These disabilities are usually “inflicted” on the characters by a “wicked witch” or a “curse” and are often resolved (cured) at the end of the film by true love (a different form of magic).
Yet it is in Frozen that we see Elsa, the character with a disability that is both a “power” and a “curse”, as being the subject of two very different treatments as a result of her condition.
Elsa has a condition that makes things she touches become frozen, which can be a good thing – she can create ice castles in the air – and causes problems (she accidently puts ice into her sister’s brain).
Elsa the Good, (C) Disney
Her parents’ response is to lock her away, to not let anyone see her, to have her learn to control her emotions and to be a “good girl”. She and her family become very isolated.
It reminded me of how families with children with disabilities would put them in institutions, send them to special schools (we don’t see how Elsa was schooled) and generally cut them off from mainstream society. Both Elsa and her sister, Anna, suffer loneliness as a result of Elsa’s isolation – much in the way that families with members who had a disability did in the past.
Elsa runs away to the mountains and embraces her condition and the power it gives her. Interestingly, when she does so, she becomes much more womanly. She sheds her “good girl” clothes and walks with a wiggle; she creates a beautiful palace and becomes more queen-like.
However, she is even more isolated than when she was shut in a room by her parents. In her room she could talk through the door to her sister or the servants. In the ice palace, she is alone except for the snowman and a Yeti-like beast that she creates. Clearly, in the Disney cosmos, disability is a reason to isolate people in the most extreme way.
Anna, when she learns of Elsa’s “power” (curse) wants to investigate what can be done, she wants the condition out in the open and she wants to use relationship to address it.
It seems odd to me that Elsa’s parents don’t ever try to get help for her to learn to control her emotions (psychiatric treatment) so that she can manage her condition.
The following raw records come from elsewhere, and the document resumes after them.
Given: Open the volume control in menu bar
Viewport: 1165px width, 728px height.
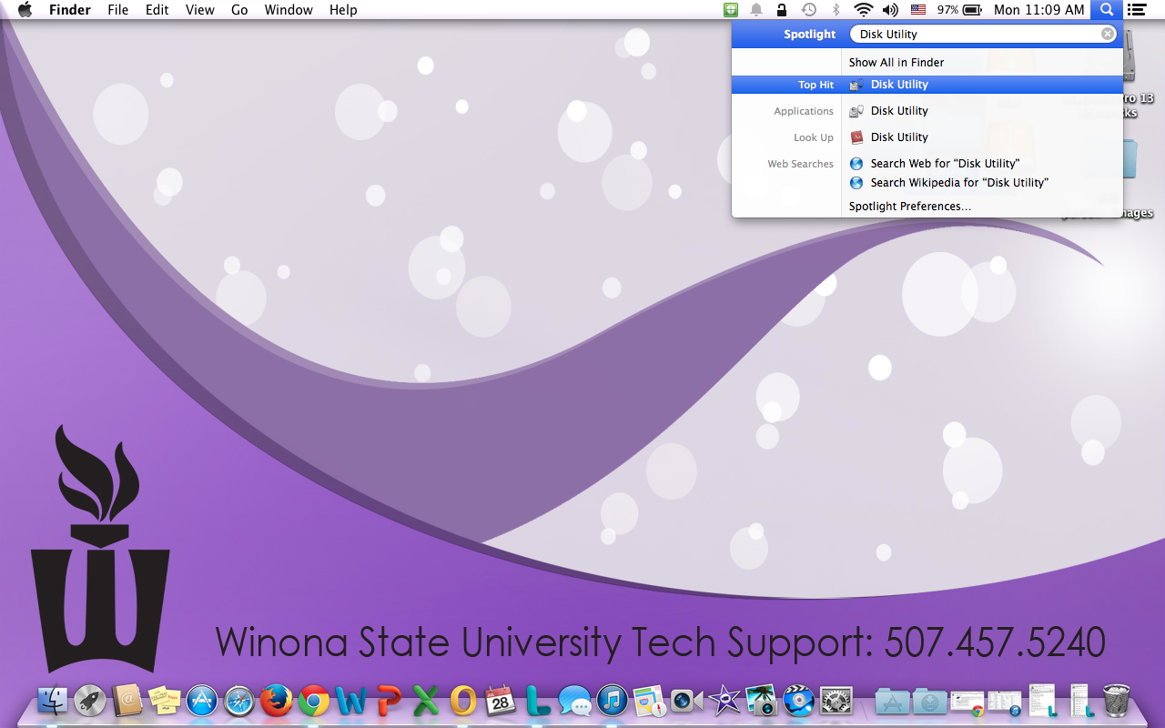Looking at the screenshot, I should pyautogui.click(x=890, y=10).
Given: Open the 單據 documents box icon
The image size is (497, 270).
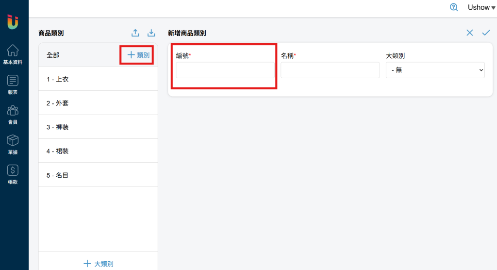Looking at the screenshot, I should click(x=13, y=144).
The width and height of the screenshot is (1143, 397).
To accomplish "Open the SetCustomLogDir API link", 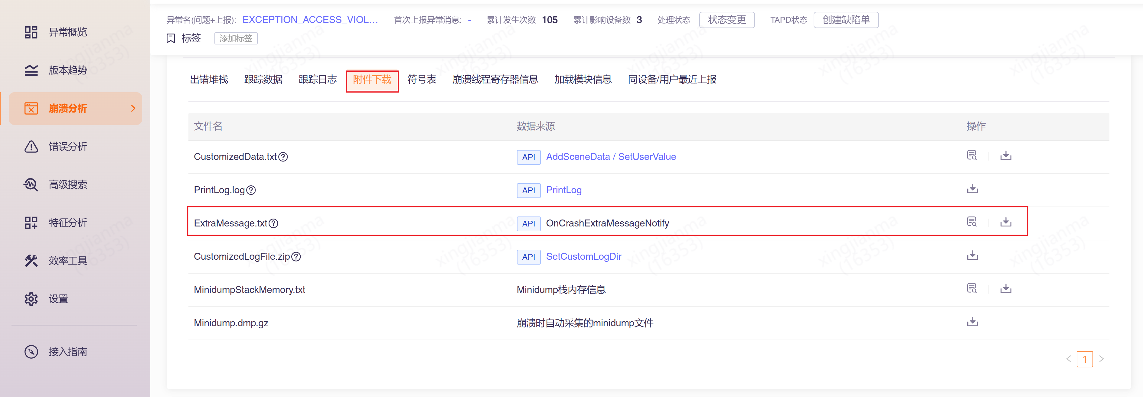I will coord(583,256).
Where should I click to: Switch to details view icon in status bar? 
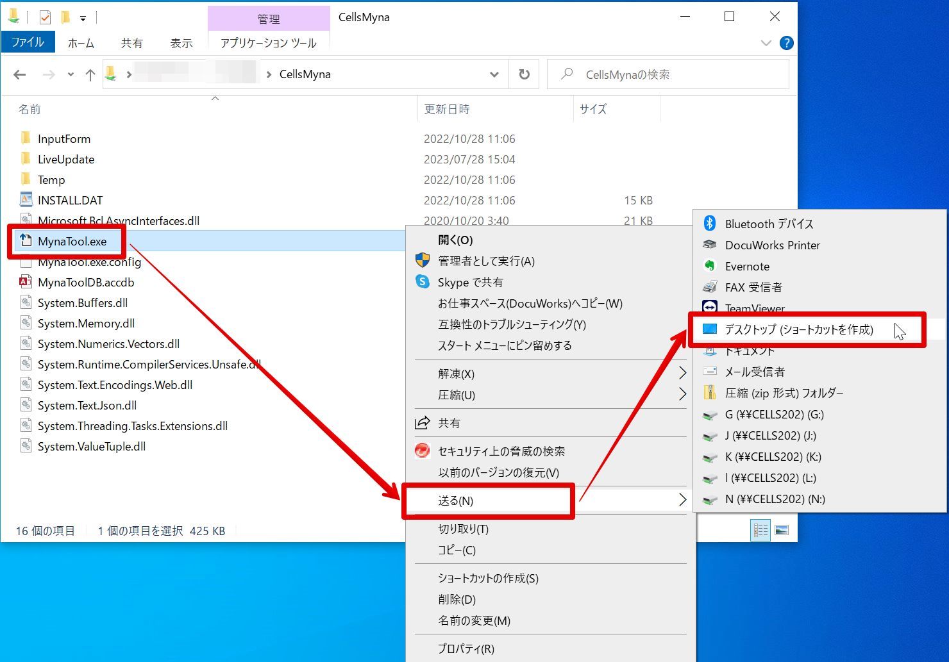coord(760,530)
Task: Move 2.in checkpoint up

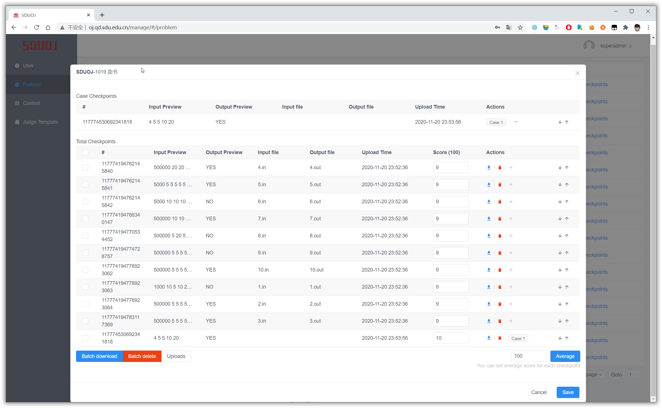Action: click(x=567, y=304)
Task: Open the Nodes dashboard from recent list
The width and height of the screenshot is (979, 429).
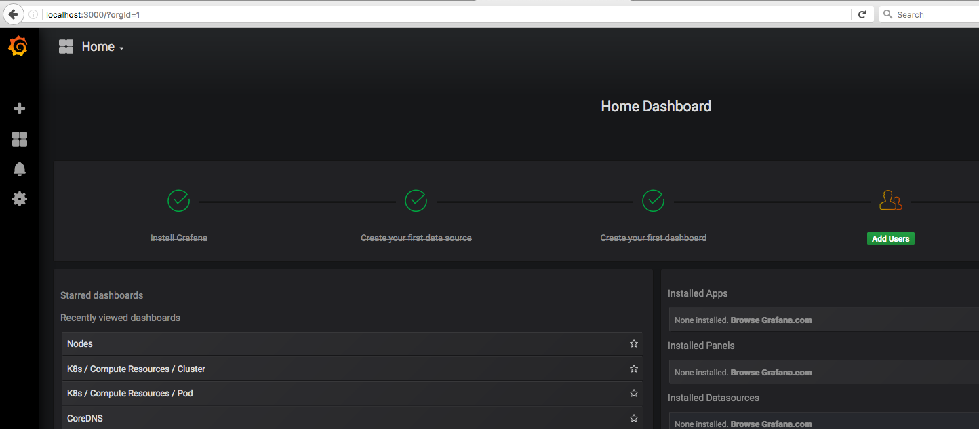Action: [x=80, y=344]
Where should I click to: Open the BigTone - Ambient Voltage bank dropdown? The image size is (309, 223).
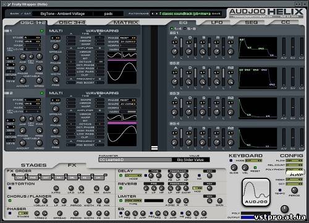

They seek advice from a troll when she is a child but no further intervention is sought until she comes of age.
ElsaPose
Elsa - the Snow Queen (C) Disney

The intersection of sexuality and disability in Elsa’s life is like a double threat and echoes the experience of many women with a disability. The disability may be tolerated when they are children but when they become women the disability needs to be dealt with more strictly. In extreme situations (in real life) this has resulted in many women with intellectual disability being sterilised. In Elsa’s case, she has to run away to become a woman but is seen by some as a “monster”.
Anna works to get Elsa to return to the city so that it can be removed from the permanent winter she accidently created by letting her emotions loose. By Anna’s self-sacrifice – she takes an injury meant to kill Elsa – Elsa’s heart melts and she is now able to control her condition. She uses it to create beauty.
Through the self-sacrificing love of her sister, Elsa is able re-join society, live in the city and be crowned queen. She is no longer isolated, her condition is known to everyone and the people are indulgent of her and proud of the way she uses her power to create beauty.

However, Elsa doesn’t win the ultimate Disney prize that of a relationship with a man. Maybe, that is a stretch too far for even this new 21st century, Pixar-driven Disney universe.